[BEGIN]
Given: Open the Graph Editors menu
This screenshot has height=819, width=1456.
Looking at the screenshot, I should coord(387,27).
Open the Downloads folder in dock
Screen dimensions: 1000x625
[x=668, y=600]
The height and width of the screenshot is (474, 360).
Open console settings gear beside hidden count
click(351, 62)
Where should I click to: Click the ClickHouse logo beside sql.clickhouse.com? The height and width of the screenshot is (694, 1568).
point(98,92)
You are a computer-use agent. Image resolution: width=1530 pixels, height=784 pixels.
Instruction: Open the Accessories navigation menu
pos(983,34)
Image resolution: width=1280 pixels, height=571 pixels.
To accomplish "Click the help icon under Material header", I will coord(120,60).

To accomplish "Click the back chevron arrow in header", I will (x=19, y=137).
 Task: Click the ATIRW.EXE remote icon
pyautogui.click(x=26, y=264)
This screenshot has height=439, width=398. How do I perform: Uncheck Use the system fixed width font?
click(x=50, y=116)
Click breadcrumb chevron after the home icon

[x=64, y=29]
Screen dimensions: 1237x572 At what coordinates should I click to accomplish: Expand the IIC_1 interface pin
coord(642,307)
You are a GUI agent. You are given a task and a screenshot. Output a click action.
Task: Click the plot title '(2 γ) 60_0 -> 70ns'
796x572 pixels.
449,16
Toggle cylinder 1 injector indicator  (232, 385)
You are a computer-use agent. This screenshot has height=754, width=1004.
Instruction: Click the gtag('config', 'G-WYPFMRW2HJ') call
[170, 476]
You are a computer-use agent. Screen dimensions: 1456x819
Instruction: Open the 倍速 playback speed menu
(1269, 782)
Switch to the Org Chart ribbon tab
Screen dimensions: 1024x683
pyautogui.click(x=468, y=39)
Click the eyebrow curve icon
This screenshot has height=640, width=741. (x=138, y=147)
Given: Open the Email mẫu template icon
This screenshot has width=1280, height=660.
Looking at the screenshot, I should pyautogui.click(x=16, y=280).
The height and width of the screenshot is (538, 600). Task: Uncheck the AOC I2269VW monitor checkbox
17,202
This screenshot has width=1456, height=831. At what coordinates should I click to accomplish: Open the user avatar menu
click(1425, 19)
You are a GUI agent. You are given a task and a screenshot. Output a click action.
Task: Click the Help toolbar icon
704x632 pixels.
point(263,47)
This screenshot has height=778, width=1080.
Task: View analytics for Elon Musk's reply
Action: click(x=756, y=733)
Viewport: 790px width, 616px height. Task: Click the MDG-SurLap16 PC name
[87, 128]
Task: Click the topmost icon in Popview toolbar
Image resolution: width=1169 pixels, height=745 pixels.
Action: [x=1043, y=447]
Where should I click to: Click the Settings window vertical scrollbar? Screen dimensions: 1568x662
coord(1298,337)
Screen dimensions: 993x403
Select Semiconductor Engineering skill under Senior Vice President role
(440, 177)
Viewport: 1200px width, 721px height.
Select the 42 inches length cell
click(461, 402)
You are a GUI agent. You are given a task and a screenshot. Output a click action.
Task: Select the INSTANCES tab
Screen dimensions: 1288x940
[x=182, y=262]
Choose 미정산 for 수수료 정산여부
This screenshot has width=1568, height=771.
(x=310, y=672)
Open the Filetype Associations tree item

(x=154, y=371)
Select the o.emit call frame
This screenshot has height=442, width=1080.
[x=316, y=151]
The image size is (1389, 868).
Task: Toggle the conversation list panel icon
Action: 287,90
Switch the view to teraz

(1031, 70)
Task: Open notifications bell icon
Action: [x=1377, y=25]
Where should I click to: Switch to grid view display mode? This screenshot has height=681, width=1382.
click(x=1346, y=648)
[END]
PROBLEM TO WORK ON:
Give the record lines starting at the one that contains "Click the eyebrow curve icon" and ending at the one that contains "should pyautogui.click(x=16, y=280).", both included, as a Markdown table with the columns Row and Line text. Leave out any blank lines.

EXERCISE OUTPUT:
| Row | Line text |
|---|---|
| 1 | Click the eyebrow curve icon |
| 2 | This screenshot has height=640, width=741. (x=138, y=147) |
| 3 | Given: Open the Email mẫu template icon |
| 4 | This screenshot has width=1280, height=660. |
| 5 | Looking at the screenshot, I should pyautogui.click(x=16, y=280). |